André Fortin en entrevue à Radio-Canada, à l'extérieur, le long d'une rue.
André Fortin, ministre des Transports et candidat du Parti libéral dans Pontiac Photo: Radio-Canada / Jérémie Bergeron

Le ministre des Transports du Québec pense qu'il faudrait changer le Code de la sécurité routière pour mettre fin à l'imbroglio entourant les nouvelles contraventions de 169 $ pour stationnement illégal. En attendant, André Fortin souhaite clarifier au plus vite avec les municipalités le manque de cohérence dans l'application de la loi. Le tarif de certaines amendes a plus que triplé ce printemps et suscite la grogne partout au Québec.

Un texte de Thomas Gerbet

Le ministre des Transports promet que son ministère va entrer en contact avec les villes dans les prochains jours « pour s'assurer qu'on comprend exactement la même chose ».

Le Code de la sécurité routière, modifié en toute discrétion au mois de mai, a plus que triplé le montant des amendes pour stationnement illégal, qui coûtent maintenant aussi cher que lorsqu'on brûle un feu rouge et plus cher que si on roule 29 km/h au-dessus de la limite permise.

Certaines villes et certains policiers appliquent de telles amendes pour pénaliser un parcomètre non payé, une absence de vignette ou encore une voiture qui n'est pas stationnée du bon côté de la rue.

Or, le ministre explique que l'objectif du rehaussement des amendes était de mieux prévenir les risques pour la sécurité (stationnement sur un trottoir, dans un carrefour giratoire ou devant une borne d'incendie), mais qu'« il n'y avait pas nécessairement d'intention du législateur que la réglementation s'applique à tous les endroits où c'est interdit ».

Le manque de cohérence dans l'application vient de l'alinéa 9 de l'article 386 qui affirme que « nul ne peut immobiliser un véhicule routier dans un endroit où le stationnement est interdit par une signalisation ». Cette phrase produit un chevauchement avec de nombreux règlements municipaux.

Faudra-t-il changer la loi? « Il le faudrait, selon notre compréhension », a répondu le ministre en entrevue à l'émission Le 15-18, à l'antenne d'ICI Radio-Canada Première.

Les policiers ont un pouvoir discrétionnaire

André Fortin a tenu à rappeler que les municipalités ont le droit de se doter d'un règlement sur le stationnement et de l'appliquer. « Il n'y a rien qui les force à avoir une amende supplémentaire », explique-t-il.

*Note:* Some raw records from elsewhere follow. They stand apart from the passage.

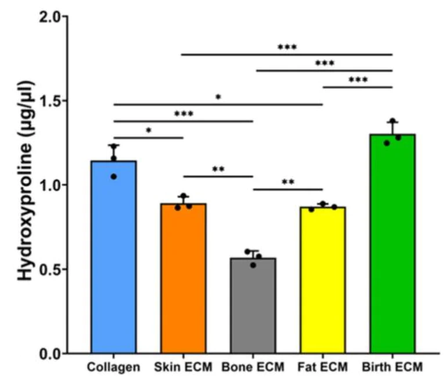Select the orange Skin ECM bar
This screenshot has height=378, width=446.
(x=183, y=278)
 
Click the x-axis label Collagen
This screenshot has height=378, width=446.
(x=113, y=367)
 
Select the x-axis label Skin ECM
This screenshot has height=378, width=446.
(x=183, y=367)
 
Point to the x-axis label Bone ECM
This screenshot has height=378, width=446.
(x=253, y=367)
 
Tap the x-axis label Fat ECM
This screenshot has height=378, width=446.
(x=322, y=367)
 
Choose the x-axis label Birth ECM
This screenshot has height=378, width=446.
(x=393, y=367)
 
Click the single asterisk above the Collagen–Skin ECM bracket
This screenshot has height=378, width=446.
(x=149, y=131)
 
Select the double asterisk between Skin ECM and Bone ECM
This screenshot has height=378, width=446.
(x=218, y=170)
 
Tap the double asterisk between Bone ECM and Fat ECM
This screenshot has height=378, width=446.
(x=287, y=183)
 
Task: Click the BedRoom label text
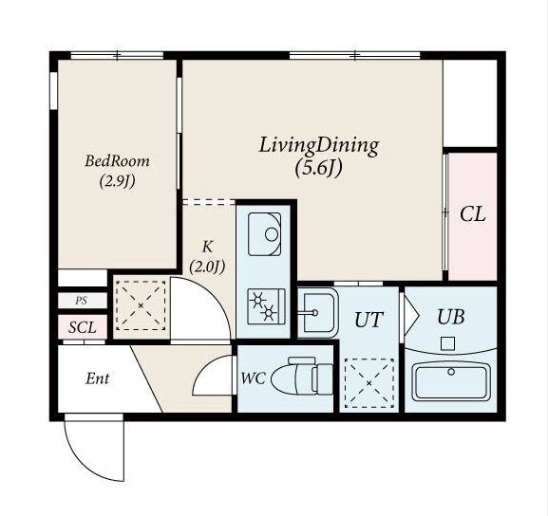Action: (x=117, y=161)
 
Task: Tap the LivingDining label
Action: (x=319, y=145)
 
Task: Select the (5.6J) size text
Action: (x=318, y=169)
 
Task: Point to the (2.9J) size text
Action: (x=118, y=181)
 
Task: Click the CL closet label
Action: (x=473, y=214)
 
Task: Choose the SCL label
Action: (x=82, y=327)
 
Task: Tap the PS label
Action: (x=81, y=301)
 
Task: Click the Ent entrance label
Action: (x=98, y=378)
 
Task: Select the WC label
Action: (x=254, y=378)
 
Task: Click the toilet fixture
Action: (x=302, y=376)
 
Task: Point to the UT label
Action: (x=368, y=320)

Appliquer le Code de la sécurité routière sur ce type d'infraction au stationnement, « ce n'est pas du tout une obligation », a-t-il mentionné. « Le montant de base de 43 $ nous semblait plutôt raisonnable », a-t-il précisé.

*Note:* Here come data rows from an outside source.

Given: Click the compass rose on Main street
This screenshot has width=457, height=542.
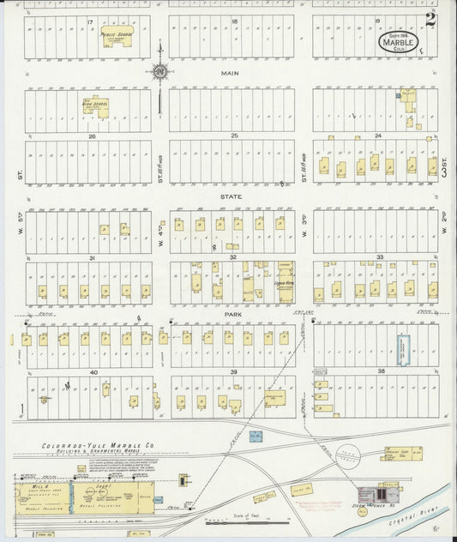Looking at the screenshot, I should tap(159, 73).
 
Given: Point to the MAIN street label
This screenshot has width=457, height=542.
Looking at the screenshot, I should tap(230, 74).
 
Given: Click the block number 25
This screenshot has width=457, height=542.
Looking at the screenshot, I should tap(233, 136).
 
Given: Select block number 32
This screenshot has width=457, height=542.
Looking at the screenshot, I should tap(232, 256).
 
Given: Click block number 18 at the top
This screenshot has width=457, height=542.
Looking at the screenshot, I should tap(233, 20).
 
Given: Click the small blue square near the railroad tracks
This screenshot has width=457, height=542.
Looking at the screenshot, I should tap(256, 436).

Le ministre des Transports confirme, par ailleurs, qu'un policier a le pouvoir discrétionnaire d'appliquer la règle provinciale ou la règle municipale, même si le tarif va du simple au triple.

Le chef du Parti québécois, Jean-François Lisée, a reproché aux libéraux de ne pas avoir publicisé ce changement au printemps. « Personne au gouvernement n'a dit ça quand ç'a été présenté. On le découvre  », a-t-il indiqué. Le PQ promet de revenir sur la modification s'il est porté au pouvoir.

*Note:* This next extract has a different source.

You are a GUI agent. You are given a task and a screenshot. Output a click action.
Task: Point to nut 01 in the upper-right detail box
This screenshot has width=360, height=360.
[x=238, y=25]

De son côté, le chef de la Coalition avenir Québec François Legault dénonce « un flou » dans la réglementation. « Il y a différentes mesures qui se superposent et ce n'est pas clair. Ça mériterait d'être éclairci. »

Nombreux témoignages

Des dizaines de citoyens de partout au Québec nous ont fait part de leur mécontentement. En voici quelques-uns :

Nella Hanna, de Montréal : « J'ai reçu une amende de 169 $ après avoir laissé mon auto en bas de l'immeuble pour un déménagement. Je ne bloquais pas le passage. Je ne comprends pas pourquoi ils imposent ce règlement-là. C'est vraiment une grande partie de mon salaire qui va partir pour payer ces frais. »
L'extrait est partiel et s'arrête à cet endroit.